The judges ought likewise to be in the same station as the accused, or, in other words, his peers, to the end that he may not imagine he is fallen into the hands of persons inclined to treat him with rigour.

If the legislative leaves the executive power in possession of a right to imprison those subjects who can give security for their good behaviour, there is an end of liberty; unless they are taken up, in order to answer, without delay, to a capital crime; in this case they are really free, being subject only to the power of the law.

But should the legislature think itself in danger, by some secret conspiracy against the state, or by a correspondence with a foreign enemy, it might authorise the executive power, for a short and limited time, to imprison suspected persons; who, in that case, would lose their liberty only for a while, to preserve it for ever. And this is the only reasonable method that can be substituted to the tyrannical magistracy of the Ephori, and to the state inquisitors of Venice, who are also despotical.

As, in a free state, every man who is supposed a free agent, ought to be his own governor; so the legislative power should reside in the whole body of the people. But since this is impossible in large states, and in small ones is subject to many inconveniencies; it is fit the people should execute by their representatives what they cannot execute by themselves.

The inhabitants of a particular town are much better acquainted with its wants and interests, than with those of other places; and are better judges of the capacity of their neighbours, than of that of the rest of their countrymen. The members therefore of the legislature should not be chosen from the general body of the nation; but it is proper, that in every considerable place, a representative should be elected by the inhabitants.

The great advantage of representatives, is their being capable of discussing affairs; for this the people collectively are extremely unfit, which is one of the greatest inconveniencies of a democracy.
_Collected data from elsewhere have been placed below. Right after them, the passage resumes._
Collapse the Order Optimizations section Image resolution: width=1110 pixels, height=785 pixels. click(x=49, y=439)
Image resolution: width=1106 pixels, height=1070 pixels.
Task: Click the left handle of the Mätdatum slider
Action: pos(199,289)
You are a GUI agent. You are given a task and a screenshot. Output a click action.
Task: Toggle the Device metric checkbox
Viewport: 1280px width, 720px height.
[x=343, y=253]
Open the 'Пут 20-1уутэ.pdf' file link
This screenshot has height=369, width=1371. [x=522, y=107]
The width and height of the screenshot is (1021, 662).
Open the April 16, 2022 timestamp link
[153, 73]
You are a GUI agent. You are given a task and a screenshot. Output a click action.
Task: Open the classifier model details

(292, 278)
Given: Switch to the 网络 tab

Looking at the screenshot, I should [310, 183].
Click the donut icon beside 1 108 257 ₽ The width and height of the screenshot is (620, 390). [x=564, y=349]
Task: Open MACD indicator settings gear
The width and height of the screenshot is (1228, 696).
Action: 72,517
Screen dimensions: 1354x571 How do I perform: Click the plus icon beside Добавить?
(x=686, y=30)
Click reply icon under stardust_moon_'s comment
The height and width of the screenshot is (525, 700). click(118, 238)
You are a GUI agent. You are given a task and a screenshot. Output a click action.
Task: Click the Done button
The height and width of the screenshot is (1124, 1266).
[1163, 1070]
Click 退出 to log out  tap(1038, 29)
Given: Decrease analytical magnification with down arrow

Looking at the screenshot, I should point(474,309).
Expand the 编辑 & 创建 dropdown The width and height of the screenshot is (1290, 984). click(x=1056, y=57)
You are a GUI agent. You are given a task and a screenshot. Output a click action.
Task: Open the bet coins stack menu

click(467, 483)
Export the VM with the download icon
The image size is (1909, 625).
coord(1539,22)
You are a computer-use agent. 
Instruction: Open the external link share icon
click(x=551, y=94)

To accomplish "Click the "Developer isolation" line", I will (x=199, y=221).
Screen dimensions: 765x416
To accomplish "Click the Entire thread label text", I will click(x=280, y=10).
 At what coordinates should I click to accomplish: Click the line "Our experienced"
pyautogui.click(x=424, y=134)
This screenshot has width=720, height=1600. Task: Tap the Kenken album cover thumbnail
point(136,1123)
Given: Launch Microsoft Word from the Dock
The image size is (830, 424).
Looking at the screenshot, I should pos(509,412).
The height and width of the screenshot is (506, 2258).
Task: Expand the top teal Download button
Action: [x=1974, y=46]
It is not at all necessary that the representatives, who have received a general instruction from their electors, should wait to be particularly instructed on every affair, as is practised in the diets of Germany. True it is, that by this way of proceeding, the speeches of the deputies might with greater propriety be called the voice of the nation: but, on the other hand, this would throw them into infinite delays; would give each deputy a power of controuling the assembly; and on the most urgent and pressing occasions, the springs of the nation might be stopped by a single caprice.